-- Start of Information given --
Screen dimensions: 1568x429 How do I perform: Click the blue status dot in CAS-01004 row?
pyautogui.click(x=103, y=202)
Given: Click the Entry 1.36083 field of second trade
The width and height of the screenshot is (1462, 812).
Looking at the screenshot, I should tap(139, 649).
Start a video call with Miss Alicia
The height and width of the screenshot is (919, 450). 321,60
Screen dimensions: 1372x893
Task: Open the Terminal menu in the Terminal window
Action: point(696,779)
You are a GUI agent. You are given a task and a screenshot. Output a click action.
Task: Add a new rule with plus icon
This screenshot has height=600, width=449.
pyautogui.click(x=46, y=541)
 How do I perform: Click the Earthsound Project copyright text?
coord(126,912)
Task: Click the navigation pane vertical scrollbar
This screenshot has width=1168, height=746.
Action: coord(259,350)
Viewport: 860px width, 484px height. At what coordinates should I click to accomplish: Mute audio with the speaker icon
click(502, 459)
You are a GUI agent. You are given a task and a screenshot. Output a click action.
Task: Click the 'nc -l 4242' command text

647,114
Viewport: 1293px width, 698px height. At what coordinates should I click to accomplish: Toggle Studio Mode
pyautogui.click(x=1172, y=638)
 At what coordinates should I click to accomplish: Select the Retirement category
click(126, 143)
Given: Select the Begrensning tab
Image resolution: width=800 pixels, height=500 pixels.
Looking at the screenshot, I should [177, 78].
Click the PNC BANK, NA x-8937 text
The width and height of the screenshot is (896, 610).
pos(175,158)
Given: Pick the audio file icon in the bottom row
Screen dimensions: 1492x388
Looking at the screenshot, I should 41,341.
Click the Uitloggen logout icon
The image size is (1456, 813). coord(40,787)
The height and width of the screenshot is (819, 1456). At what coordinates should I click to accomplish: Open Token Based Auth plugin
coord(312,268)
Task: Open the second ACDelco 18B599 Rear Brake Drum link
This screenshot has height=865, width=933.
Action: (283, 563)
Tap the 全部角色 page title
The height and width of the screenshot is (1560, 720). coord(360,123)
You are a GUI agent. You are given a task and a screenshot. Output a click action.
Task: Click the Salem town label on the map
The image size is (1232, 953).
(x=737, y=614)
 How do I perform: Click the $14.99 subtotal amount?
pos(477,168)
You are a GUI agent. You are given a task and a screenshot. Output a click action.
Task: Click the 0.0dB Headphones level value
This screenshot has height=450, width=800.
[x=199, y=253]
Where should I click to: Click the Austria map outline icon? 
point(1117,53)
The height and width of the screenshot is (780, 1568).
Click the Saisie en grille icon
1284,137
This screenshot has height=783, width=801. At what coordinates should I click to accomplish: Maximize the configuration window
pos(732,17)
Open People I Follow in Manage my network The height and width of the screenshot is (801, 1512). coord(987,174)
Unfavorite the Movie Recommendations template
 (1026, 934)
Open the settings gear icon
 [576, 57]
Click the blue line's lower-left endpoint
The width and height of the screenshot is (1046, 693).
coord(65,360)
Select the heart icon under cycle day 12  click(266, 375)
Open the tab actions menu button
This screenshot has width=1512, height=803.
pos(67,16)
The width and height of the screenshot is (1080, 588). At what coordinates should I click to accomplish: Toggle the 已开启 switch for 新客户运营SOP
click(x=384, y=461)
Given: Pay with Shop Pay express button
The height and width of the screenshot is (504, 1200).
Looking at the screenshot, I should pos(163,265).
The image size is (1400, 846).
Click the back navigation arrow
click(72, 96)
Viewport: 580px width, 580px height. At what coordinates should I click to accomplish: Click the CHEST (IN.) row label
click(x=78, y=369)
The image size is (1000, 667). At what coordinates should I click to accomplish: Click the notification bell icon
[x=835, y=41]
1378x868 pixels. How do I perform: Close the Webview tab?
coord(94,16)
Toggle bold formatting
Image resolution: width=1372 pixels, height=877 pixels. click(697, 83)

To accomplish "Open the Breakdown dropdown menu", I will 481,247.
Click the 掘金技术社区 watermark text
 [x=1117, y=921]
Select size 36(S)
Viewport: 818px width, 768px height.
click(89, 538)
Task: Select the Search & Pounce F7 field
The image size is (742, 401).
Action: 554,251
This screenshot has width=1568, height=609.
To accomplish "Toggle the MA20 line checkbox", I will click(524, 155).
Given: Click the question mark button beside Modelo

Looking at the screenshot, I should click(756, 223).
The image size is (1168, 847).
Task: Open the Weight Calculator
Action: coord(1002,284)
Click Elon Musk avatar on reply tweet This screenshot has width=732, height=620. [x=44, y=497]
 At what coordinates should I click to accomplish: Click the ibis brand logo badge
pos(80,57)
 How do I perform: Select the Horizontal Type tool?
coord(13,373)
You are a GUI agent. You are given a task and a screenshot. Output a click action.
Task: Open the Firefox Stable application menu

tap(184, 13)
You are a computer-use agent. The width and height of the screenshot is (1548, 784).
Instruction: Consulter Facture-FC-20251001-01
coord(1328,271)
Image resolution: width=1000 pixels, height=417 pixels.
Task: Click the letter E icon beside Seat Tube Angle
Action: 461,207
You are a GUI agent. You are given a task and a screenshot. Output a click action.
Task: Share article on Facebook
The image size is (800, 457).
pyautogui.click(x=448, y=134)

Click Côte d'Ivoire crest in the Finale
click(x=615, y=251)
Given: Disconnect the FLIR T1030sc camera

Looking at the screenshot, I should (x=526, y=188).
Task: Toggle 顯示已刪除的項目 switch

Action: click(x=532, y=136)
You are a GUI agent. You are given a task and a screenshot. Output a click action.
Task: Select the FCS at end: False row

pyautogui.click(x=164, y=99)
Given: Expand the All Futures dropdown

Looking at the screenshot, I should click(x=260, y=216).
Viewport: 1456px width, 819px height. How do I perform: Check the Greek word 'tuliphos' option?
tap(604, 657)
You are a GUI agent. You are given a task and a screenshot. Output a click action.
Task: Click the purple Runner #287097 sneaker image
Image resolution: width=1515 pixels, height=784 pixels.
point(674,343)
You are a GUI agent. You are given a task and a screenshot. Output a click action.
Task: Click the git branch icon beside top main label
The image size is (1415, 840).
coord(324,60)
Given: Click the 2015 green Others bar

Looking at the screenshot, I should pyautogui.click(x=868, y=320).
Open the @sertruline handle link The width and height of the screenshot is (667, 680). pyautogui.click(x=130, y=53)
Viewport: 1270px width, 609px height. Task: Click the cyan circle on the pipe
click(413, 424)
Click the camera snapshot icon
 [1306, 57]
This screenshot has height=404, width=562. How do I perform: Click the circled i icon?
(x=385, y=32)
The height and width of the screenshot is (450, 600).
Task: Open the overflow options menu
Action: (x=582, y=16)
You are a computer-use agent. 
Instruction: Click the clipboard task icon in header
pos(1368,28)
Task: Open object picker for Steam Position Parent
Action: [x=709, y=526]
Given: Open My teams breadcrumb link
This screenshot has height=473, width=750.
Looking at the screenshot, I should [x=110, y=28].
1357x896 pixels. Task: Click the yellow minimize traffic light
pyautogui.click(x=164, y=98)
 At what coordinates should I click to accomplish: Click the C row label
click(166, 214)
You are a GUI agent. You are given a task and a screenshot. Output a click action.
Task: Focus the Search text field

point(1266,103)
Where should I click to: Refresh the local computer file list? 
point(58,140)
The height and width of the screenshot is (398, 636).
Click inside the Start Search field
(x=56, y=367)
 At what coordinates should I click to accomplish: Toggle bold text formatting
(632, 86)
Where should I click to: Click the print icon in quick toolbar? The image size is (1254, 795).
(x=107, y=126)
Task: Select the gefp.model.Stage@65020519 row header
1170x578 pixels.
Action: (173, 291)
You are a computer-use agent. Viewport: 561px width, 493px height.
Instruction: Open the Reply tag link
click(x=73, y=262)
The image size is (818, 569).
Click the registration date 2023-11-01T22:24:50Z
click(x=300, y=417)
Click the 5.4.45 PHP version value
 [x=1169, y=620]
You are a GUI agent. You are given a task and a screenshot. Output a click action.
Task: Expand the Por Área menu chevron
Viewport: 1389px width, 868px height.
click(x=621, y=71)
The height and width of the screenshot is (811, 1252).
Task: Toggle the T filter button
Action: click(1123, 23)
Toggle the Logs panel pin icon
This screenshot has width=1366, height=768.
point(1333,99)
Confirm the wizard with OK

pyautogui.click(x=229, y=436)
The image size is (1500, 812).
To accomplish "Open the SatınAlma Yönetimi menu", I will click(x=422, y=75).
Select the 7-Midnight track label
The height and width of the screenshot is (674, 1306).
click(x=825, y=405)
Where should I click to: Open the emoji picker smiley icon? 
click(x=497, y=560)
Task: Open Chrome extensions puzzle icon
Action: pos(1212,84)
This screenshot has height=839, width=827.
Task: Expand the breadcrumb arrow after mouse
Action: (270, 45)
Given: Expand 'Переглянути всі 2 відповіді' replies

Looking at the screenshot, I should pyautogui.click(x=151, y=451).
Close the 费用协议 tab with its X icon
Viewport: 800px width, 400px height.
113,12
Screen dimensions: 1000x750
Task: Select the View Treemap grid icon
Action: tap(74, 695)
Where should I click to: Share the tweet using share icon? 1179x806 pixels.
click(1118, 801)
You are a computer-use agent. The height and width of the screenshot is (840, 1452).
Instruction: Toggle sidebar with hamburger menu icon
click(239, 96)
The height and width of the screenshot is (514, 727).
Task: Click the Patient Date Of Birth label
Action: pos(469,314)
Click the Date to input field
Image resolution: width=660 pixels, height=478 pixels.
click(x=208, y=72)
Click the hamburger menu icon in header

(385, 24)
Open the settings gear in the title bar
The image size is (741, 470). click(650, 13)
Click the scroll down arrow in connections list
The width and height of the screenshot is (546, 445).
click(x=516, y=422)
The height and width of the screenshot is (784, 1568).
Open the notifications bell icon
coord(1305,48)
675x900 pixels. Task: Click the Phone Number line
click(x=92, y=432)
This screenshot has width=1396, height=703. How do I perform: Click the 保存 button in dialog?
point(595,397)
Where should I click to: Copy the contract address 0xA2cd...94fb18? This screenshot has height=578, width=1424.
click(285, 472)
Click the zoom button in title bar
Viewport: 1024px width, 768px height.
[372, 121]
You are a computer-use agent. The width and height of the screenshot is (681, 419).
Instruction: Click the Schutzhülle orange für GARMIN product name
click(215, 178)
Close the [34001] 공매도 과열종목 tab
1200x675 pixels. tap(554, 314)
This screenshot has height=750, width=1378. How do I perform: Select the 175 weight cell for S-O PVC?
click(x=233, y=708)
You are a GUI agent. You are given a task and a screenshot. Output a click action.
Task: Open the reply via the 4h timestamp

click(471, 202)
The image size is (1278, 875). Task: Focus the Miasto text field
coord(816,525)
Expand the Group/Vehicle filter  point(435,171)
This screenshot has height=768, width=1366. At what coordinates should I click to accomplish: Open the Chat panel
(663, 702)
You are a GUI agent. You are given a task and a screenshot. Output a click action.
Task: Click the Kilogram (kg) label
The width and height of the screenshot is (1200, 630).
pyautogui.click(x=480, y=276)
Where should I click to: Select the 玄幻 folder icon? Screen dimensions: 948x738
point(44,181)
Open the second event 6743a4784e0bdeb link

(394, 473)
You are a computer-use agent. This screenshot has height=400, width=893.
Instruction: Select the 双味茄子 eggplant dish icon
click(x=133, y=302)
-- End of Information given --
* [Problem]:
Output as a JSON list of strings, one per line, every line of the material from its first line through the line containing "Action: coord(259,350)", inclusive, leaving out any blank lines.

* [Response below]:
[
  "Screen dimensions: 1568x429 How do I perform: Click the blue status dot in CAS-01004 row?",
  "pyautogui.click(x=103, y=202)",
  "Given: Click the Entry 1.36083 field of second trade",
  "The width and height of the screenshot is (1462, 812).",
  "Looking at the screenshot, I should tap(139, 649).",
  "Start a video call with Miss Alicia",
  "The height and width of the screenshot is (919, 450). 321,60",
  "Screen dimensions: 1372x893",
  "Task: Open the Terminal menu in the Terminal window",
  "Action: point(696,779)",
  "You are a GUI agent. You are given a task and a screenshot. Output a click action.",
  "Task: Add a new rule with plus icon",
  "This screenshot has height=600, width=449.",
  "pyautogui.click(x=46, y=541)",
  " How do I perform: Click the Earthsound Project copyright text?",
  "coord(126,912)",
  "Task: Click the navigation pane vertical scrollbar",
  "This screenshot has width=1168, height=746.",
  "Action: coord(259,350)"
]